(Items listed in a dataset)
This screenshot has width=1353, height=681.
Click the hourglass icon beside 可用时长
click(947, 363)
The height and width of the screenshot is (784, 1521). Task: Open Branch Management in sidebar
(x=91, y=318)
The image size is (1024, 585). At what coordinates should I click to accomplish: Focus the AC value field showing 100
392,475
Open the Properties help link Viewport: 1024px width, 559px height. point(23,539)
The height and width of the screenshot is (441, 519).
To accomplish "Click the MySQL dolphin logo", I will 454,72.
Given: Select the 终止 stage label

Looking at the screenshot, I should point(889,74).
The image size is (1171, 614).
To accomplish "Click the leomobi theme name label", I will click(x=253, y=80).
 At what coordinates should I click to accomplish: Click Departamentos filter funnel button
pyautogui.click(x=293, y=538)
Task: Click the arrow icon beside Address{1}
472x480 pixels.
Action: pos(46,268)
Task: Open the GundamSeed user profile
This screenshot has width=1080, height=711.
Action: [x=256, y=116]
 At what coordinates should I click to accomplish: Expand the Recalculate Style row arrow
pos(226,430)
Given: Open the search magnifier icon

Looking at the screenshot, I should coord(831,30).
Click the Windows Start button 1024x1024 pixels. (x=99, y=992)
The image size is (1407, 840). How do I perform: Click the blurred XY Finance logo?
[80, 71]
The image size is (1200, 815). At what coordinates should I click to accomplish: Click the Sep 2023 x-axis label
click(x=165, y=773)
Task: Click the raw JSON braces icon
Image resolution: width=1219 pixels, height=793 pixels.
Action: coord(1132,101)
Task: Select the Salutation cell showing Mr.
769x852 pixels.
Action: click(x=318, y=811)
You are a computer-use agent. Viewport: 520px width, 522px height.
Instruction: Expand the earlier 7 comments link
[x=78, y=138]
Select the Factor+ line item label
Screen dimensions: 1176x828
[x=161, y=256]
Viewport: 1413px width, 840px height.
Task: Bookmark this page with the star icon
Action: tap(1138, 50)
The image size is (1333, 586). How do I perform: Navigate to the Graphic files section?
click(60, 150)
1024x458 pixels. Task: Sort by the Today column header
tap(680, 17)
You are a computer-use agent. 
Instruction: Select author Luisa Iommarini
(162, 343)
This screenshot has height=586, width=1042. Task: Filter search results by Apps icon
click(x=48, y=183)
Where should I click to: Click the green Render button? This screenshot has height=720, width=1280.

» **What is being asked**:
All the data above must be copied again. Leave nothing out.

» **Reply to the exercise**:
This screenshot has width=1353, height=681.
Click the hourglass icon beside 可用时长
click(947, 363)
The height and width of the screenshot is (784, 1521). Task: Open Branch Management in sidebar
(x=91, y=318)
The image size is (1024, 585). At what coordinates should I click to accomplish: Focus the AC value field showing 100
392,475
Open the Properties help link Viewport: 1024px width, 559px height. point(23,539)
The height and width of the screenshot is (441, 519).
To accomplish "Click the MySQL dolphin logo", I will 454,72.
Given: Select the 终止 stage label

Looking at the screenshot, I should point(889,74).
The image size is (1171, 614).
To accomplish "Click the leomobi theme name label", I will click(x=253, y=80).
 At what coordinates should I click to accomplish: Click Departamentos filter funnel button
pyautogui.click(x=293, y=538)
Task: Click the arrow icon beside Address{1}
472x480 pixels.
Action: pos(46,268)
Task: Open the GundamSeed user profile
This screenshot has width=1080, height=711.
Action: [x=256, y=116]
 At what coordinates should I click to accomplish: Expand the Recalculate Style row arrow
pos(226,430)
Given: Open the search magnifier icon

Looking at the screenshot, I should coord(831,30).
Click the Windows Start button 1024x1024 pixels. (x=99, y=992)
The image size is (1407, 840). How do I perform: Click the blurred XY Finance logo?
[80, 71]
The image size is (1200, 815). At what coordinates should I click to accomplish: Click the Sep 2023 x-axis label
click(x=165, y=773)
Task: Click the raw JSON braces icon
Image resolution: width=1219 pixels, height=793 pixels.
Action: coord(1132,101)
Task: Select the Salutation cell showing Mr.
769x852 pixels.
Action: click(x=318, y=811)
You are a computer-use agent. Viewport: 520px width, 522px height.
Instruction: Expand the earlier 7 comments link
[x=78, y=138]
Select the Factor+ line item label
Screen dimensions: 1176x828
[x=161, y=256]
Viewport: 1413px width, 840px height.
Task: Bookmark this page with the star icon
Action: tap(1138, 50)
The image size is (1333, 586). How do I perform: Navigate to the Graphic files section?
click(60, 150)
1024x458 pixels. Task: Sort by the Today column header
tap(680, 17)
You are a computer-use agent. 
Instruction: Select author Luisa Iommarini
(162, 343)
This screenshot has height=586, width=1042. Task: Filter search results by Apps icon
click(x=48, y=183)
Where should I click to: Click the green Render button? This screenshot has height=720, width=1280.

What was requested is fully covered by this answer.